Brief:
Transcribe exactly, and without pictures, only the lines from the one bearing "Open the Result column filter dropdown" through the final line of the data below.

Input data:
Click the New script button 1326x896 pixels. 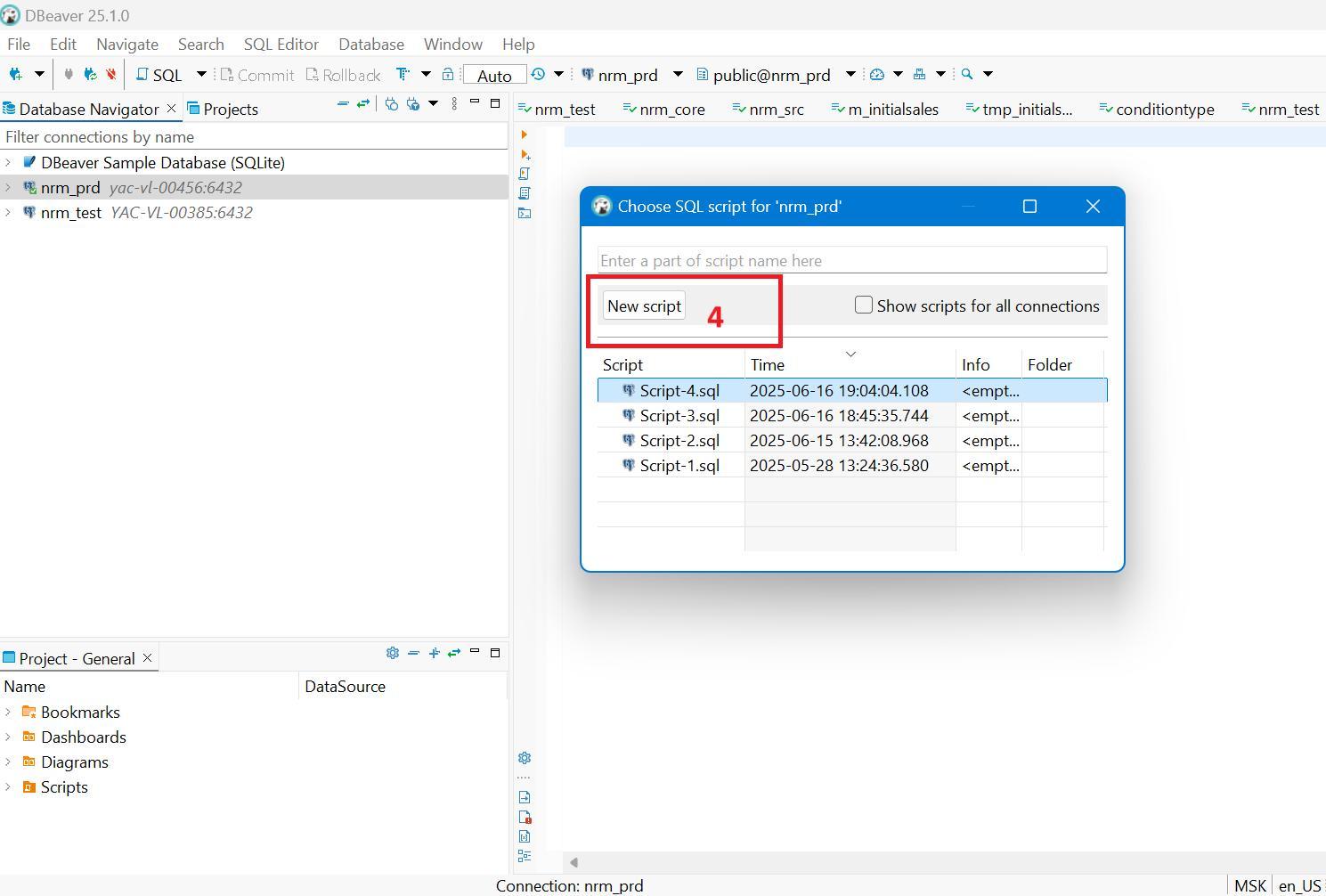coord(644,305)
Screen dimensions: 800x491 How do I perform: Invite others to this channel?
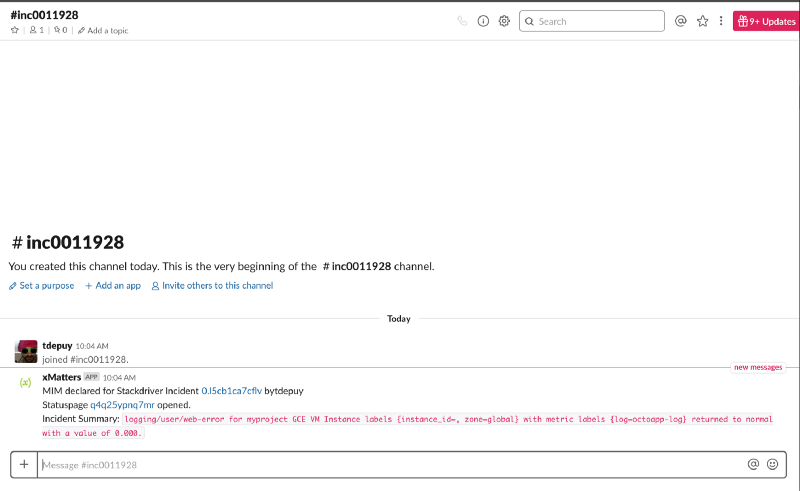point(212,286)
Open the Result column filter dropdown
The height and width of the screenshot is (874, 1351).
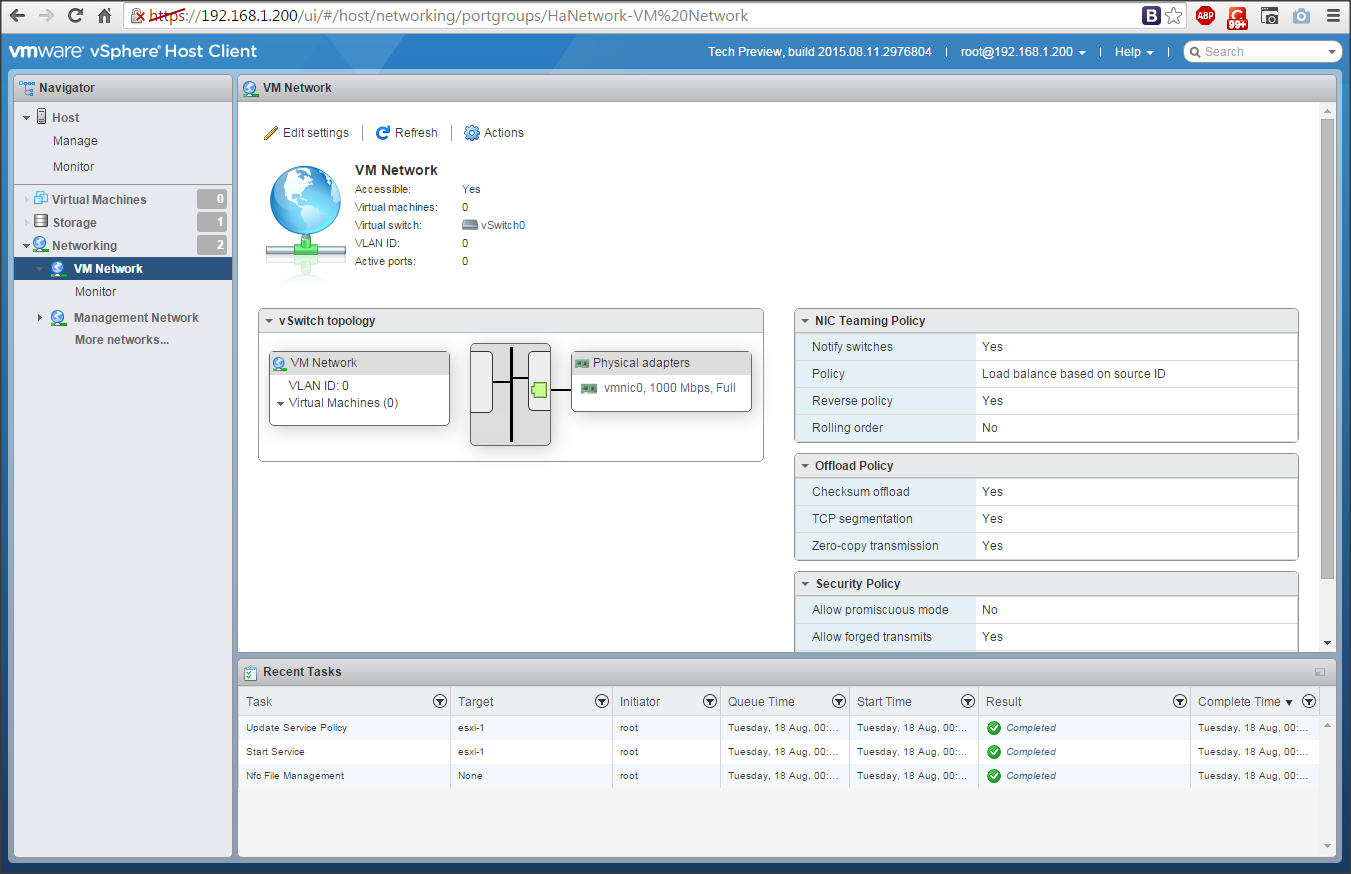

Your response:
Open the Result column filter dropdown
The height and width of the screenshot is (874, 1351).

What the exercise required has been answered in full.